Здесь, в камере, не было ничего реального и живого, кроме этой маленькой черноволосой женщины, застенчивой и безвкусно одетой… Да, только ее взгляд, напряженный и грустный…

- Сильви!

Я упал перед ней на колени. Прижался мокрым от пота лбом к ее юбке. Ткань пахла новым сукном. Сильви вздрогнула, сделала движение, чтобы меня оттолкнуть… Но не оттолкнула. И я вдруг осознал, кем являюсь для нее. Я был больше, чем ее первый "крупный" клиент. Я был, если можно сказать, ее первый мужчина.

Огромная надежда переполнила мое сердце. Я вновь услышал коварный голосок, месяцами нашептывавший мне пагубные советы.

"Берни, если ты с умом возьмешься за дело, эта девушка может помочь тебе спастись".

Я должен показать все свои возможности, поставить все на карту.

- Послушайте, Сильви…

- Встаньте, если кто-нибудь войдет…

- Если кто-нибудь войдет, мы услышим… Послушайте, в последнее время я лелеял безумную мечту. Я надеялся, что меня оправдают… И тогда я предложил бы вам уехать вместе со мной далеко отсюда, чтобы помочь мне искупить свою вину.

Может, это было чересчур? Все-таки она не ребенок; наверное в студенческие годы ее учили не верить красивым словам некоторых субъектов. К тому же я - опасный убийца! Да что там - "чудовище", во всех газетах так и напечатано жирным шрифтом!

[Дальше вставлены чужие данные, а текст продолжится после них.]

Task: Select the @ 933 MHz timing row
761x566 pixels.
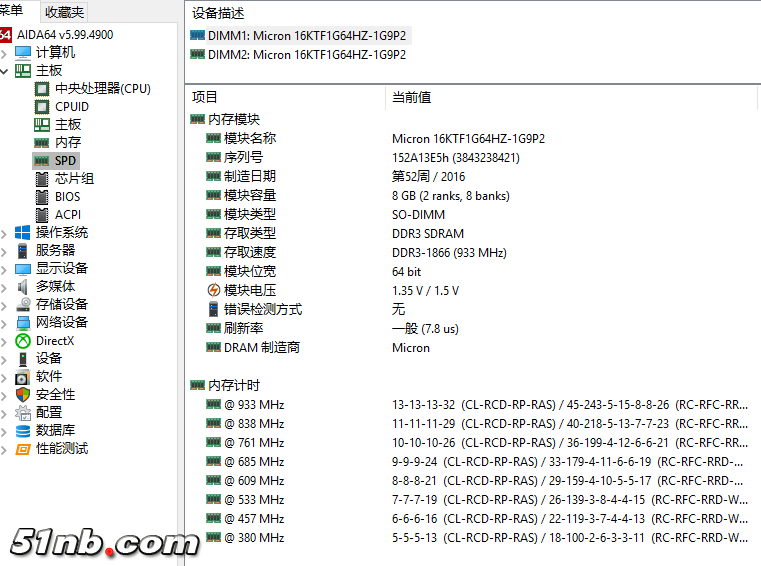Action: tap(254, 405)
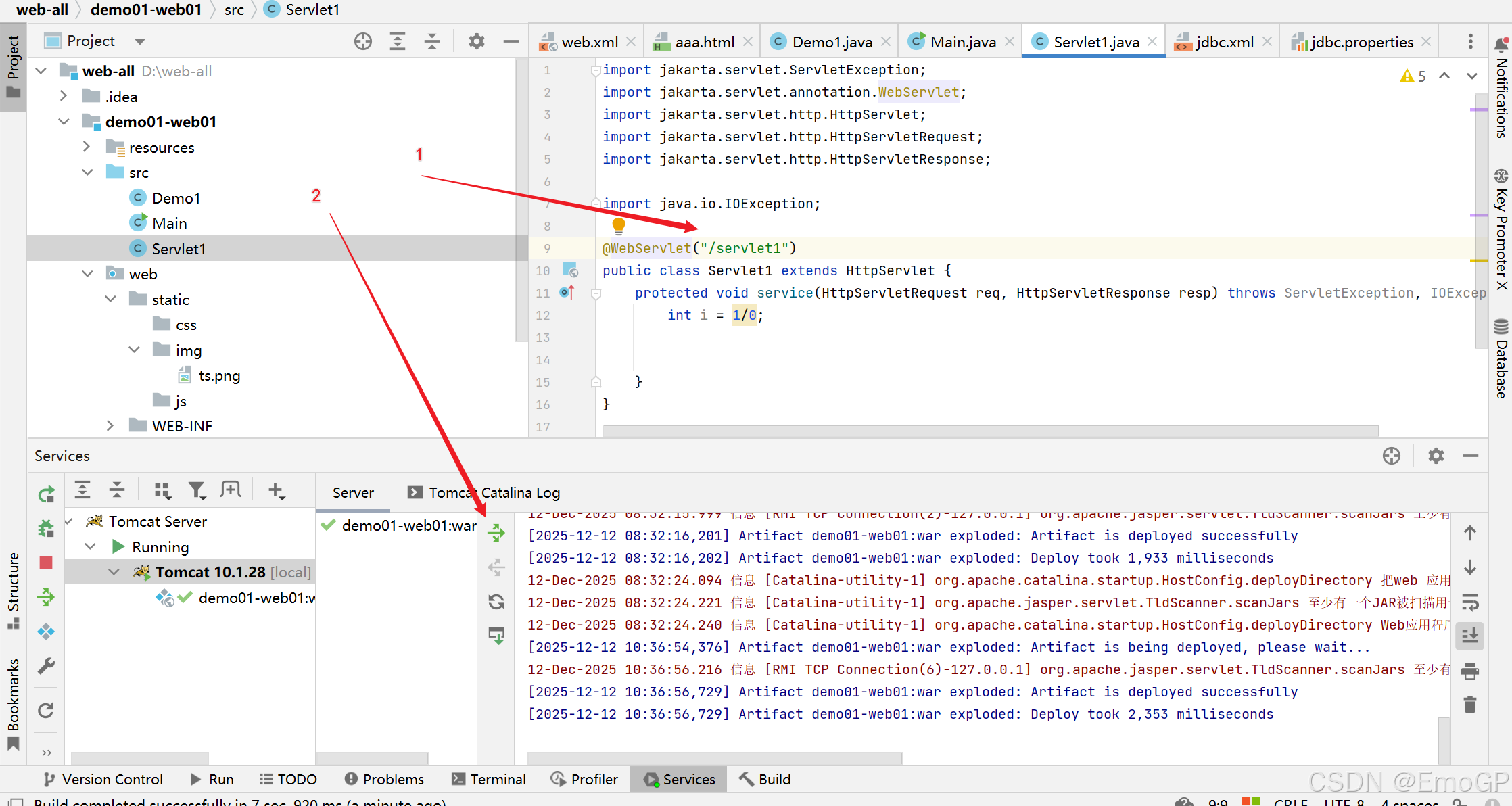Click the Print log output icon
1512x806 pixels.
[1469, 671]
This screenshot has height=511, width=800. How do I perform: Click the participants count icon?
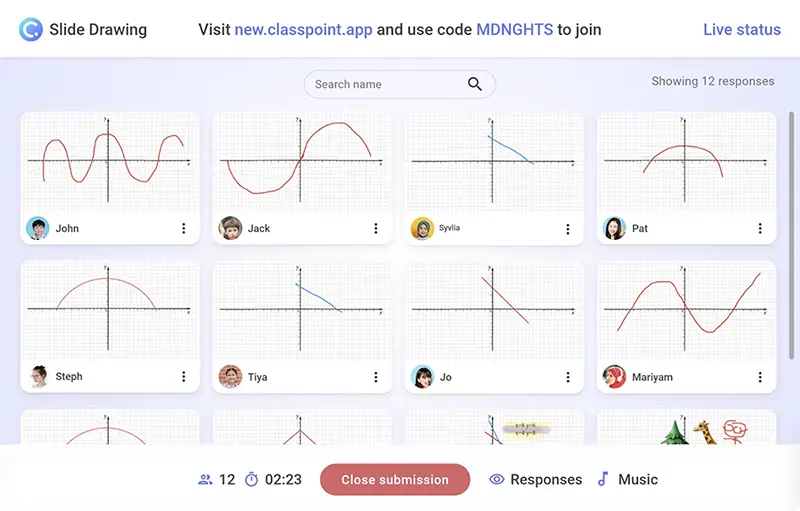pyautogui.click(x=205, y=479)
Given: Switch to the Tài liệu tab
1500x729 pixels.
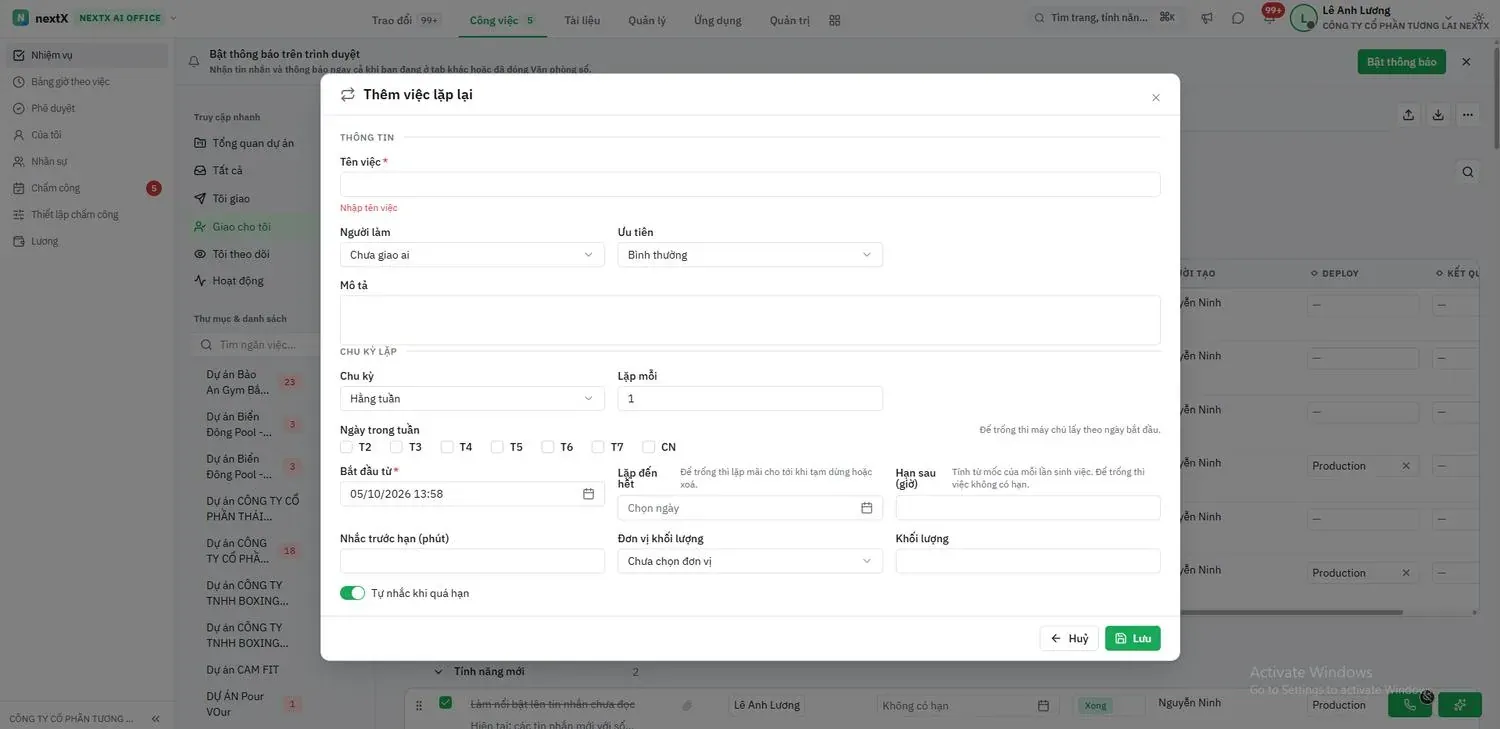Looking at the screenshot, I should 582,20.
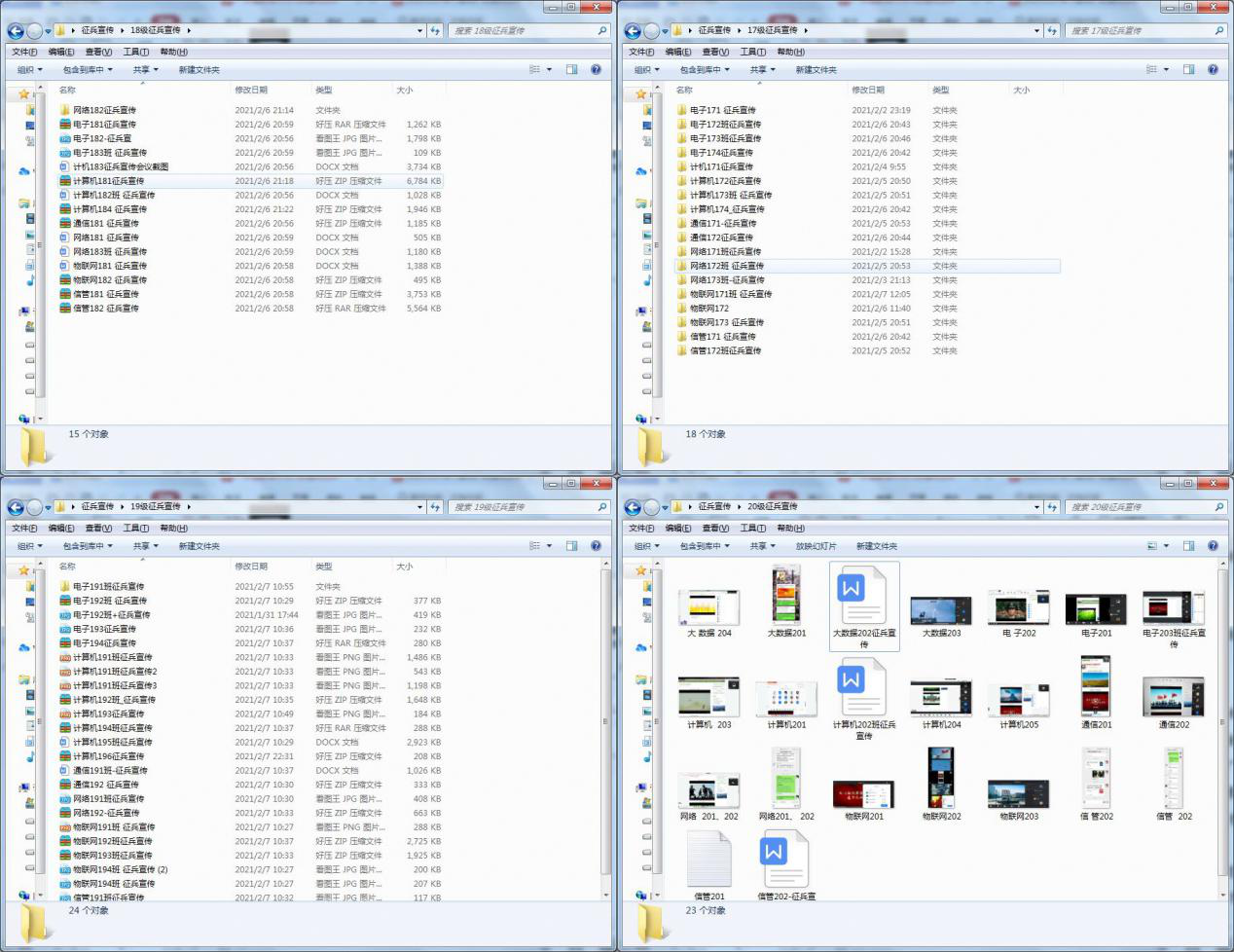Open the 组织 dropdown in the 17级征兵宣传 window
1234x952 pixels.
646,70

Но разум бессилен перед любовью дикарки. Эта меня любила! И уже не видела меня. Я мог бы уничтожить половину человечества, а она продолжала бы видеть во мне лишь мужчину, который волновал ее чувства…

- Замолчите! - взмолилась она.

То была настоящая мольба, высказанная отчаявшимся сердцем, которое больше не ручается за себя.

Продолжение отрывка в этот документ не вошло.